Pangasius industry should prioritise quality over quantity: govt

Seafood importers’ purchasing decisions are increasingly being influenced by the environmental impacts of aquaculture and whether seafood is being produced sustainably. Fish farmers and processors should thus apply strict standards to make all their operations less environmentally harmful, suggested Pham Anh Tuan, deputy director of the General Department of Fisheries, at a conference in HCM City.

Vietnam exported 153,062 tonnes of tra catfish (pangasius) worth USD 376,430 in the first three months of 2011 – up 5.2 per cent in volume and 21.6 per cent in value year-on-year, To Thi Tuong Lan, deputy general secretary of the VASEP told conference attendees.
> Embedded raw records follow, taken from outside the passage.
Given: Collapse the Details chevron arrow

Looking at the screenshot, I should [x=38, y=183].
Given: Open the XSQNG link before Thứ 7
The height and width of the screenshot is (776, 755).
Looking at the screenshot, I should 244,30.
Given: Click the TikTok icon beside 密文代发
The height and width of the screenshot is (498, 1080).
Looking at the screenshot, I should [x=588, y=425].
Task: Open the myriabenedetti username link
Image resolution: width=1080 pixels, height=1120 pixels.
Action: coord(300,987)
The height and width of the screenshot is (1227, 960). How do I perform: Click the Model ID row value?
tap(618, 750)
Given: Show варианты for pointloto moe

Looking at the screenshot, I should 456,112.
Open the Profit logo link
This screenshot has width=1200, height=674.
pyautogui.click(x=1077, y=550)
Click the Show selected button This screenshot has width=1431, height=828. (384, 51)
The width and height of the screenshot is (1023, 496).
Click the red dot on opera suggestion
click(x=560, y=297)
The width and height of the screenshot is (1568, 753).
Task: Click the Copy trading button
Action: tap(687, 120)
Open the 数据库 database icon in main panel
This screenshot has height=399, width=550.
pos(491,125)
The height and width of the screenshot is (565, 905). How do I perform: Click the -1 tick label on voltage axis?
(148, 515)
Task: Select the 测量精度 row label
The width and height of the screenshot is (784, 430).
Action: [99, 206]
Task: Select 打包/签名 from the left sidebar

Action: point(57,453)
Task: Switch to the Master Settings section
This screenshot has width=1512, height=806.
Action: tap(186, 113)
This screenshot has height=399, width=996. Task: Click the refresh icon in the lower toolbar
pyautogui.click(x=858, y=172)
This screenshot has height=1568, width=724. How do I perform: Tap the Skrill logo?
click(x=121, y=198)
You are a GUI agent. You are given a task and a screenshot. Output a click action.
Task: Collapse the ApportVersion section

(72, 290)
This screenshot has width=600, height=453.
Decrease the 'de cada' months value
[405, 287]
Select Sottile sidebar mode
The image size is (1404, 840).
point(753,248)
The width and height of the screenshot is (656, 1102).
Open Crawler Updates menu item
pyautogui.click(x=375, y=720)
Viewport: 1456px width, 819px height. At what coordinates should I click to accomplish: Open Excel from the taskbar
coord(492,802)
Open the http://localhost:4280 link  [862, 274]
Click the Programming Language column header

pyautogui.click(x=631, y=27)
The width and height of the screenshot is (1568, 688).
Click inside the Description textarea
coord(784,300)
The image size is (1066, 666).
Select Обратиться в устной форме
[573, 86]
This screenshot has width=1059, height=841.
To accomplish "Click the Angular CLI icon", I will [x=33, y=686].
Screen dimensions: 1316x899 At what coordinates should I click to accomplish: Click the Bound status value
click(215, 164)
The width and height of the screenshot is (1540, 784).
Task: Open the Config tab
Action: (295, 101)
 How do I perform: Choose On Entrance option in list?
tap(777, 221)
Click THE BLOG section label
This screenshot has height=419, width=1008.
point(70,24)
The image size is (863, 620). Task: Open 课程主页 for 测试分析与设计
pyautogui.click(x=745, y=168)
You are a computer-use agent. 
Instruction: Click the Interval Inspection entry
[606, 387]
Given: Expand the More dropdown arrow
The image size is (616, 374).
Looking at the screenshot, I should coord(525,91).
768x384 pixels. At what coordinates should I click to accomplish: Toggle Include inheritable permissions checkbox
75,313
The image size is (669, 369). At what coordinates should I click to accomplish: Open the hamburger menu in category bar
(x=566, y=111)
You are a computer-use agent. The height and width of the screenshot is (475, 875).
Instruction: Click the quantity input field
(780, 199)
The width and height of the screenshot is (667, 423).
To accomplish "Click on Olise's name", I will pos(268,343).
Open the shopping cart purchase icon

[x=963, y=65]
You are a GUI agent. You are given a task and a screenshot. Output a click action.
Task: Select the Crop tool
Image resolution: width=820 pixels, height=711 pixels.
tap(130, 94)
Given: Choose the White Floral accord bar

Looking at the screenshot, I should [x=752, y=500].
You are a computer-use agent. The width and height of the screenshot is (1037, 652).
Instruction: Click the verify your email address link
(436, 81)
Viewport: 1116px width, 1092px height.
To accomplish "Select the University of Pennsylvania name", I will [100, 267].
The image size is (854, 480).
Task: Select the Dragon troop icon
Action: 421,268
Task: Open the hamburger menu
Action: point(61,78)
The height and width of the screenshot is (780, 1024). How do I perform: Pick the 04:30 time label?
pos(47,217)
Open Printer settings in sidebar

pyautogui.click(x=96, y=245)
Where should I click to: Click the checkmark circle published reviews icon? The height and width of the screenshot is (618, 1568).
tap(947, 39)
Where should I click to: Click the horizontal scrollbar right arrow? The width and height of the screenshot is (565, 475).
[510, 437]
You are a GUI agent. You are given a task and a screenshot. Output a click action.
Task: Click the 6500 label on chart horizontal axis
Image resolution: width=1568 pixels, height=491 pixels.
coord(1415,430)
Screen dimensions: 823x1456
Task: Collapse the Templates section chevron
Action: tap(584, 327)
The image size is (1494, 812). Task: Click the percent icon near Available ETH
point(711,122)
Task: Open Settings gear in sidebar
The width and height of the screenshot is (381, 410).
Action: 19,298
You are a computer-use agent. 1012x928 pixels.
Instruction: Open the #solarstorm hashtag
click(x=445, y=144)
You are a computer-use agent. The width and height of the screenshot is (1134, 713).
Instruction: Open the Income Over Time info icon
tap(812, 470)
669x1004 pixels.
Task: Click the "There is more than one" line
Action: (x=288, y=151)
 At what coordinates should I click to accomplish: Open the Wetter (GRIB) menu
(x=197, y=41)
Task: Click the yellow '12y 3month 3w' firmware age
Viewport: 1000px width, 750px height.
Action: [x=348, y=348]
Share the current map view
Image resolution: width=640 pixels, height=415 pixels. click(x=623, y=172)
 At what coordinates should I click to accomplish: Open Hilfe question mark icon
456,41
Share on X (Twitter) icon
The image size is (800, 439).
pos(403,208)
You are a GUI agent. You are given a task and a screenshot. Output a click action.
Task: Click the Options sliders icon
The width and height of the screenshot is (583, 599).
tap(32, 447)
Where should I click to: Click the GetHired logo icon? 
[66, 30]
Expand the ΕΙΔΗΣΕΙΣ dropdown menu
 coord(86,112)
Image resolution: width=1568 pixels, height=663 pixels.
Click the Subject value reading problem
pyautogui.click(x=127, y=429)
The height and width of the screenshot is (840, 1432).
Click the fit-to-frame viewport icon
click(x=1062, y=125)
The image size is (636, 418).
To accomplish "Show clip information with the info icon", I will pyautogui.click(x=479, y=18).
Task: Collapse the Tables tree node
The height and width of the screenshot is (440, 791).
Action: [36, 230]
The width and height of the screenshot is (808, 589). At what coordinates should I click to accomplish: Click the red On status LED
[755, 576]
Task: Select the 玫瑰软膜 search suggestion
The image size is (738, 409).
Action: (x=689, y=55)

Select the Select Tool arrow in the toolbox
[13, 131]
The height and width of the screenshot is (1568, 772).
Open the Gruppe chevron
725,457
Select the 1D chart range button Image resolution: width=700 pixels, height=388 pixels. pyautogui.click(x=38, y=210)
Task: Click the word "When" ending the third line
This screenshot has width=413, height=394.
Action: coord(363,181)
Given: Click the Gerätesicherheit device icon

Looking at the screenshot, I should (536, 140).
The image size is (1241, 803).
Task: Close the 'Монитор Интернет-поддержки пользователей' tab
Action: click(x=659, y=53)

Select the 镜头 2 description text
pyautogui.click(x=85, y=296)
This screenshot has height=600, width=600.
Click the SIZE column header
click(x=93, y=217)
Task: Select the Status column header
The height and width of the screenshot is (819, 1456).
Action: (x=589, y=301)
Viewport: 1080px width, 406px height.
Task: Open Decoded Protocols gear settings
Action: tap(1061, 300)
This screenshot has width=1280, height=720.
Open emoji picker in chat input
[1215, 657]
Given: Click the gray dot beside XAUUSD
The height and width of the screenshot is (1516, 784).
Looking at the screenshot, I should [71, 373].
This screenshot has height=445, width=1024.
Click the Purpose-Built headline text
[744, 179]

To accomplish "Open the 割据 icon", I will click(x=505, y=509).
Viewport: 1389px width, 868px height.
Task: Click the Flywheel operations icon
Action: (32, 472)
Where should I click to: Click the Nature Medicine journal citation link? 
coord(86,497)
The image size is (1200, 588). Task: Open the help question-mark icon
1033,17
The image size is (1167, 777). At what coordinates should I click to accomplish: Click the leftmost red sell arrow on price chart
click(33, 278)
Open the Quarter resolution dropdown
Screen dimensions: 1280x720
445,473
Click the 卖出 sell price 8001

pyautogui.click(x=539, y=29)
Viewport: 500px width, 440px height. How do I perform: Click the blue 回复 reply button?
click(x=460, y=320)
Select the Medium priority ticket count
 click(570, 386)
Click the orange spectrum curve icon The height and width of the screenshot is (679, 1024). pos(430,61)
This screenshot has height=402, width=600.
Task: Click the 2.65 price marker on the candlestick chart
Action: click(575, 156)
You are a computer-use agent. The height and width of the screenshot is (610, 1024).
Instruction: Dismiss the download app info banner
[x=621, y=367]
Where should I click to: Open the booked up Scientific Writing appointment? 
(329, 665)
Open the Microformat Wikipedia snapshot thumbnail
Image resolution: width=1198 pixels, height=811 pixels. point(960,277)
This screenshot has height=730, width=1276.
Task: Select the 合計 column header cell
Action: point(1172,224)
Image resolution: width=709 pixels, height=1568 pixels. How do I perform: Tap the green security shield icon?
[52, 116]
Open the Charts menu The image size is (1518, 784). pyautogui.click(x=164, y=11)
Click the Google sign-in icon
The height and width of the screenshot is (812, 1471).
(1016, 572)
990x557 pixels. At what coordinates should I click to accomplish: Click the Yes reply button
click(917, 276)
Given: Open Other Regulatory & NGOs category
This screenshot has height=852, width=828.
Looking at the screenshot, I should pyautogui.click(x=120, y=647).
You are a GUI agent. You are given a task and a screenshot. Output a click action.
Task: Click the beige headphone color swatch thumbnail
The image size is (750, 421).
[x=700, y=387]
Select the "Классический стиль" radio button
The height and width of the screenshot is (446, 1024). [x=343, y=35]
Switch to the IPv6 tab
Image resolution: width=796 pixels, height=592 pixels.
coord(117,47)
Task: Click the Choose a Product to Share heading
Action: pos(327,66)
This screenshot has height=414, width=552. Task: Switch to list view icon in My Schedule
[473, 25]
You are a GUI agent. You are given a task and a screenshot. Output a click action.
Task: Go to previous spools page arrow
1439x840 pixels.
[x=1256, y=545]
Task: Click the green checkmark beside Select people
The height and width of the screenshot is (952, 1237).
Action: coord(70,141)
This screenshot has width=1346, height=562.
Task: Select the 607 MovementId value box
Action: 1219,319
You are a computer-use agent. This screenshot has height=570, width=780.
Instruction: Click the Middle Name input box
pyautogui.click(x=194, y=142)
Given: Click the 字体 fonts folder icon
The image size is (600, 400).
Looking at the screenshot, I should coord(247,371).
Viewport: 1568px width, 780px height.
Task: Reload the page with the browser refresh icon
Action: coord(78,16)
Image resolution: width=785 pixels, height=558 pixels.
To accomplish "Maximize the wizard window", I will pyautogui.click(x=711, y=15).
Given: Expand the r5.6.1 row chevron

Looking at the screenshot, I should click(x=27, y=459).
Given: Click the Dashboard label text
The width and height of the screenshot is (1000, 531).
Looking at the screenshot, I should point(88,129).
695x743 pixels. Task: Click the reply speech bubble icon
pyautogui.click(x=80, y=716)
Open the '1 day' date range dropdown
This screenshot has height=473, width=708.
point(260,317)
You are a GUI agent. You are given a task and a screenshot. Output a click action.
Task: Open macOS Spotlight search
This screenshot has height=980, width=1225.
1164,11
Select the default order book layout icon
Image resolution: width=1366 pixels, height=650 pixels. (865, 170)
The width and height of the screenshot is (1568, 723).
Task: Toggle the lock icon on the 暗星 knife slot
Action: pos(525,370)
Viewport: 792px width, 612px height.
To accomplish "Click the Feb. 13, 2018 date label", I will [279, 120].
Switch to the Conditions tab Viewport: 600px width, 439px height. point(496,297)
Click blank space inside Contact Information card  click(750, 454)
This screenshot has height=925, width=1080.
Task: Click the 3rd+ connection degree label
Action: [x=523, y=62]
The increase in value echoes a rise in export prices and they have been steadily escalating, Lan said.

Pangasius exported to Europe goes for about USD 3.2 – USD 3.3 per kg, up 22 per cent over the end of 2010, and fish shipped to the US fetches nearly USD 4 per kg. Prices are expected to jump by about 10 per cent this year due to supply shortages, reports VNS.

Europe now imports 33.1 per cent of Vietnam’s total pangasius exports, with the US and Japan coming in the second and third positions. Sales to South America, Russia and Asia have also soared in Q1.

Even though exporters and processors were offering high prices, they are still facing tra shortages which are expected to last throughout the year, Lan cautioned.

Thai An Lai, deputy chairman of the Dong Thap Association of Seafood Exporters and Producers, told that many farmers forsook their ponds after incurring big losses in 2010.

“The current escalation in input costs is not going to motivate them to return,” he added. “Farmers have also faced difficulties in accessing bank loans to invest in breeding, forcing them to give up tra fish farming.”

The total tra output for 2011 is anticipated to reach 500,000 tonnes versus last year’s 600,000 tonnes. Many seafood processing plants are running far below capacity.

Luong Le Phuong, deputy Minister of Agriculture and Rural Development, has asked the Fisheries General Department to work with local seafood processors, exporters and authorities to promote an emphasis on quality rather than quantity to allow for sustainable development of the industry.

Authorities should thus carefully assess any new processing factory before approving it.

He also advised companies to develop their own raw material sources by investing in their own farms or working with farmers, he said.

“This challenge is also an opportunity for the sector to restructure,” opined Tuan. “Consumers nowadays not only require good quality products but also require that the production process does not have a negative impact on the environment.”

The department is planning to establish national standards for pangasius and shrimp production based on global Good Agriculture Practices (GAP) norms, Tuan said.